Records from a data source
━━━━━━
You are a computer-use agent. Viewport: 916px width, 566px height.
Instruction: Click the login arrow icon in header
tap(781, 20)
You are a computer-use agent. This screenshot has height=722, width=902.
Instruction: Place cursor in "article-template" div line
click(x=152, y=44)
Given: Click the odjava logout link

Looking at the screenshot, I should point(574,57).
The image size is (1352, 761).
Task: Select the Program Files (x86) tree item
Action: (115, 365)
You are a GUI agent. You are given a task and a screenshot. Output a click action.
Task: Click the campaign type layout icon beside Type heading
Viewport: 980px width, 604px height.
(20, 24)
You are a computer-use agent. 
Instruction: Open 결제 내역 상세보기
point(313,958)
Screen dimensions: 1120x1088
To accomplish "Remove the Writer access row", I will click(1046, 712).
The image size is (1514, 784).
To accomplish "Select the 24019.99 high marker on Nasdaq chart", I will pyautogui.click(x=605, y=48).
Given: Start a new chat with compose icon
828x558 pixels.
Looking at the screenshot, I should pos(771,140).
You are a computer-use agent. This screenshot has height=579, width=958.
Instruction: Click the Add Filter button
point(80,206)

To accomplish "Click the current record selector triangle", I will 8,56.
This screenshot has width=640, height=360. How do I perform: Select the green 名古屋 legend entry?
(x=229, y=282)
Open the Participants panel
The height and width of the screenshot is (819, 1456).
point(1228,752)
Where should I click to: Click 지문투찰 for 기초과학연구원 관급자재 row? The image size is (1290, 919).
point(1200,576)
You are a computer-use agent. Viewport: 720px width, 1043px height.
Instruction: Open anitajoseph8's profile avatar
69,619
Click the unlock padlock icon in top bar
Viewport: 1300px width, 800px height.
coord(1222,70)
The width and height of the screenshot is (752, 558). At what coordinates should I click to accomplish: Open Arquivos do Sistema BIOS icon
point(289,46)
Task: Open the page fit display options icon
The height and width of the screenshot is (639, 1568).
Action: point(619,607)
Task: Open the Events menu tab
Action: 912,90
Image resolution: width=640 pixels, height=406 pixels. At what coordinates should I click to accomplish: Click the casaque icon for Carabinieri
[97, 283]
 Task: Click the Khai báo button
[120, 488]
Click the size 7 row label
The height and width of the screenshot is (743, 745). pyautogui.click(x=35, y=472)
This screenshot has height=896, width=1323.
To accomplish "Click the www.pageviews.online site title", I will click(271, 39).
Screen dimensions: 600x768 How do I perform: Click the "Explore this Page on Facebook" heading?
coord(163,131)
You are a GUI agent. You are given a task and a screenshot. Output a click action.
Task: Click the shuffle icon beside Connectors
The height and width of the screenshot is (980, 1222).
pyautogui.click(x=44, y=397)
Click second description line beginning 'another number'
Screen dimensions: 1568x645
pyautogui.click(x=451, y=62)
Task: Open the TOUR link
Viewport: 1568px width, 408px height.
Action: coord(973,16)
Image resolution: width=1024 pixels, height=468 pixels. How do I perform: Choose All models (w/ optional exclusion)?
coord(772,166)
━━━━━━
• [GIVEN PROBLEM]: Copy the stretch of the data from the line containing "Where should I" through the final line of the data, reproducing every line without alteration.

• [EXERCISE OUTPUT]:
Where should I click to: Click 지문투찰 for 기초과학연구원 관급자재 row? The image size is (1290, 919).
point(1200,576)
You are a computer-use agent. Viewport: 720px width, 1043px height.
Instruction: Open anitajoseph8's profile avatar
69,619
Click the unlock padlock icon in top bar
Viewport: 1300px width, 800px height.
coord(1222,70)
The width and height of the screenshot is (752, 558). At what coordinates should I click to accomplish: Open Arquivos do Sistema BIOS icon
point(289,46)
Task: Open the page fit display options icon
The height and width of the screenshot is (639, 1568).
Action: point(619,607)
Task: Open the Events menu tab
Action: 912,90
Image resolution: width=640 pixels, height=406 pixels. At what coordinates should I click to accomplish: Click the casaque icon for Carabinieri
[97, 283]
 Task: Click the Khai báo button
[120, 488]
Click the size 7 row label
The height and width of the screenshot is (743, 745). pyautogui.click(x=35, y=472)
This screenshot has height=896, width=1323.
To accomplish "Click the www.pageviews.online site title", I will click(271, 39).
Screen dimensions: 600x768 How do I perform: Click the "Explore this Page on Facebook" heading?
coord(163,131)
You are a GUI agent. You are given a task and a screenshot. Output a click action.
Task: Click the shuffle icon beside Connectors
The height and width of the screenshot is (980, 1222).
pyautogui.click(x=44, y=397)
Click second description line beginning 'another number'
Screen dimensions: 1568x645
pyautogui.click(x=451, y=62)
Task: Open the TOUR link
Viewport: 1568px width, 408px height.
Action: coord(973,16)
Image resolution: width=1024 pixels, height=468 pixels. How do I perform: Choose All models (w/ optional exclusion)?
coord(772,166)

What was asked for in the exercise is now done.